I'll expose my knowledge and then my doubt.
- $x=\{x_1,x_2...x_n\}$: the set of samples
- $q_1$,$q_3$: the first and third quartiles
- $w_l$,$w_u$: the lower and upper whiskers
- $IQR = q_3 - q_1$
- box extends from $q_1$ to $q_3$
- $w_l = max(min(x),q_1 - 1.5\cdot IQR)$
- $w_u = min(max(x),q_3 + 1.5\cdot IQR)$
- $outliers = \{ x_i \in x \; | \;\; x_i < w_l \vee x_i > w_u\}$
Observations:
- $\text{whiskers' distance from box are not symmetric} \\ \iff (w_l = min(x) \vee w_u = max(x)) $
- $w_u - q_3 < q_1-w_l \;\; \implies \nexists x_i : x_i \in outliers \wedge x_i > w_u$
- $w_u - q_3 > q_1-w_l \;\; \implies \nexists x_i : x_i \in outliers \wedge x_i < w_l$
My doubt: if all what I exposed is correct, how do you explain the presence of outliers in this speed of light boxplot (third experiment, lower outliers) and in this plot (see wednesday, lower outliers)?
In the case my reasoning is wrong, please provide a simple numeric counterexample.

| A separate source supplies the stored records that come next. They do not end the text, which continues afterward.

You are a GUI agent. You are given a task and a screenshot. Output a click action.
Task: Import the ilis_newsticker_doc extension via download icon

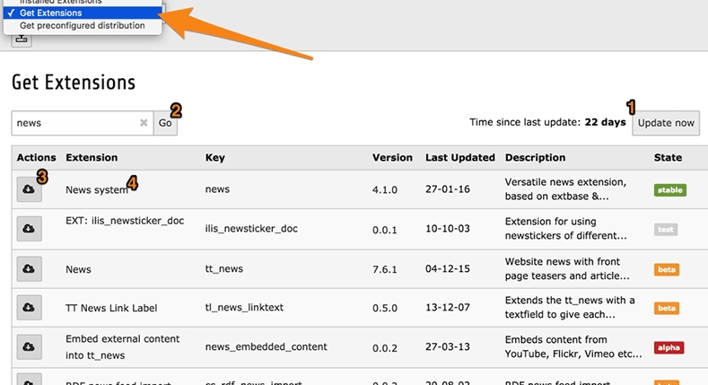point(29,228)
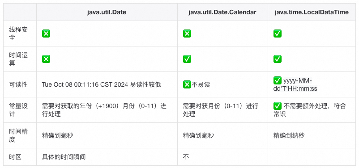Click the cross icon for Calendar thread safety row

coord(187,34)
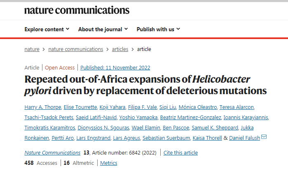Open the About the journal dropdown
Screen dimensions: 288x171
pyautogui.click(x=103, y=29)
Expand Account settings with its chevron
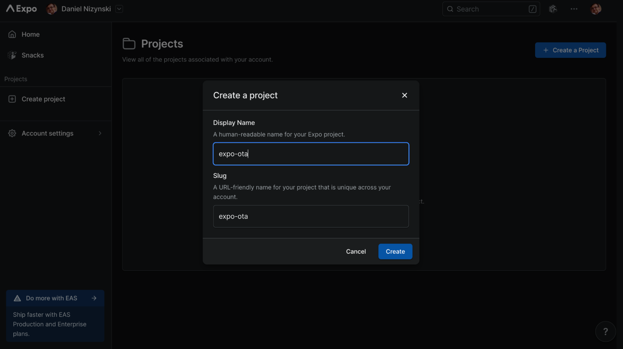 pyautogui.click(x=100, y=133)
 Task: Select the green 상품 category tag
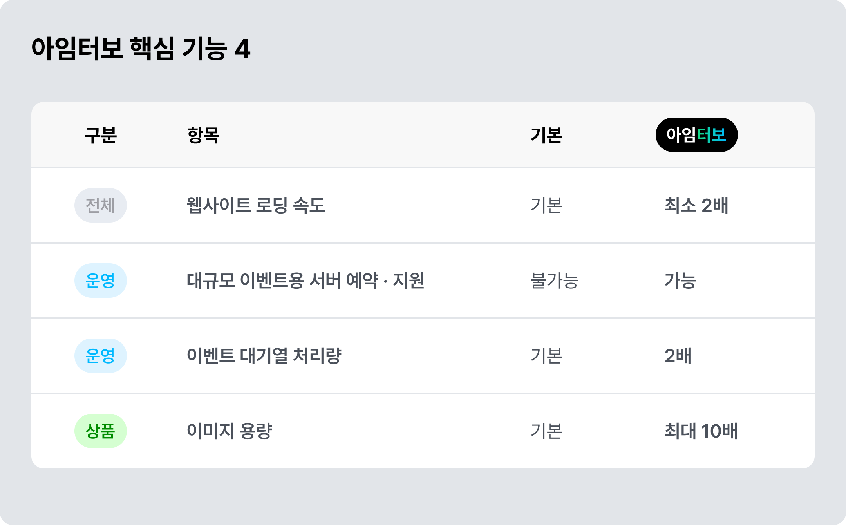(x=101, y=431)
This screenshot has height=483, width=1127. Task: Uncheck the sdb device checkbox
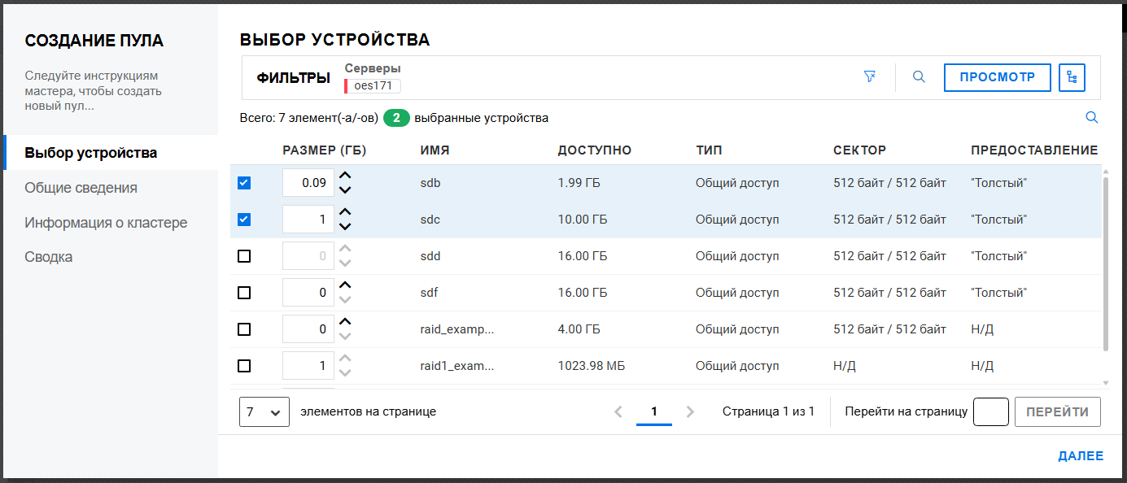tap(244, 183)
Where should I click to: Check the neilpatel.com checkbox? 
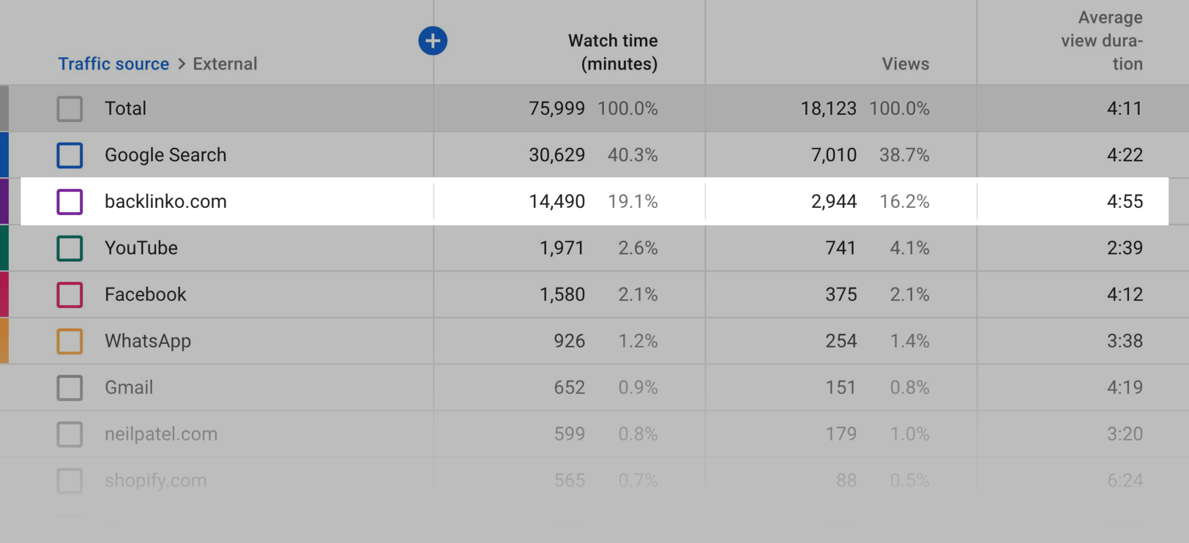[x=69, y=434]
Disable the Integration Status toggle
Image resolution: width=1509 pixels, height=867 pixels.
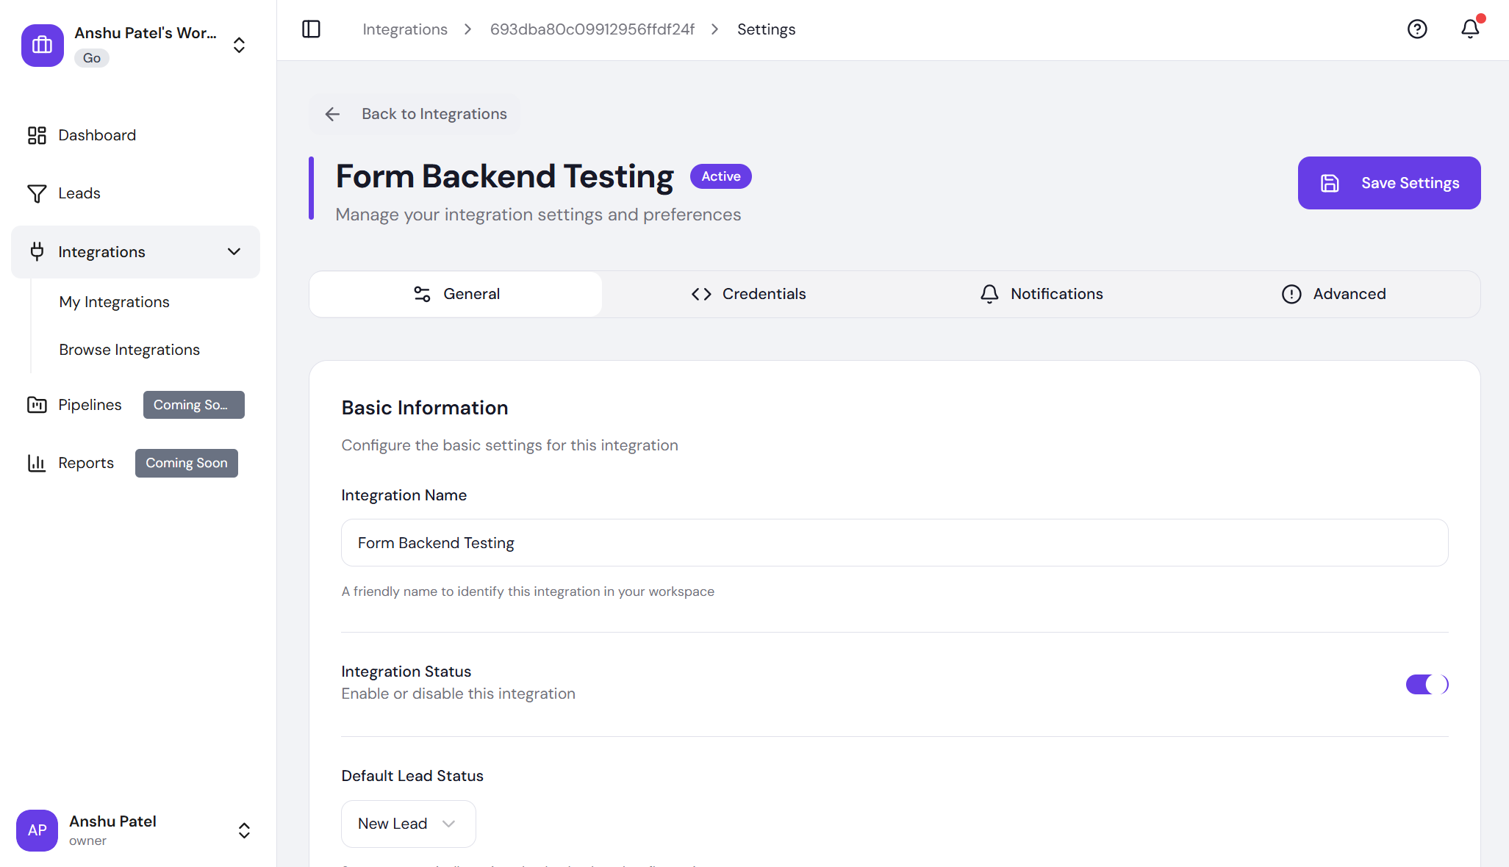[1427, 684]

Consider the data $$\{0,4,5,5,5,6,6,6,6,7,20\}.$$ The median is $6$, the first quartile is $5$, and the third quartile is $6$. So the IQR is $1$ and it easily follows that $\{0\}$ is a lower outlier and $\{20\}$ is an upper outlier. What you need to take into account is that the box shows you where 50% of the data lies, so if this is particularly narrow, then the IQR is small, and any values outside the range determined by the 1.5IQR rule are outliers. There can be many outliers, or none at all.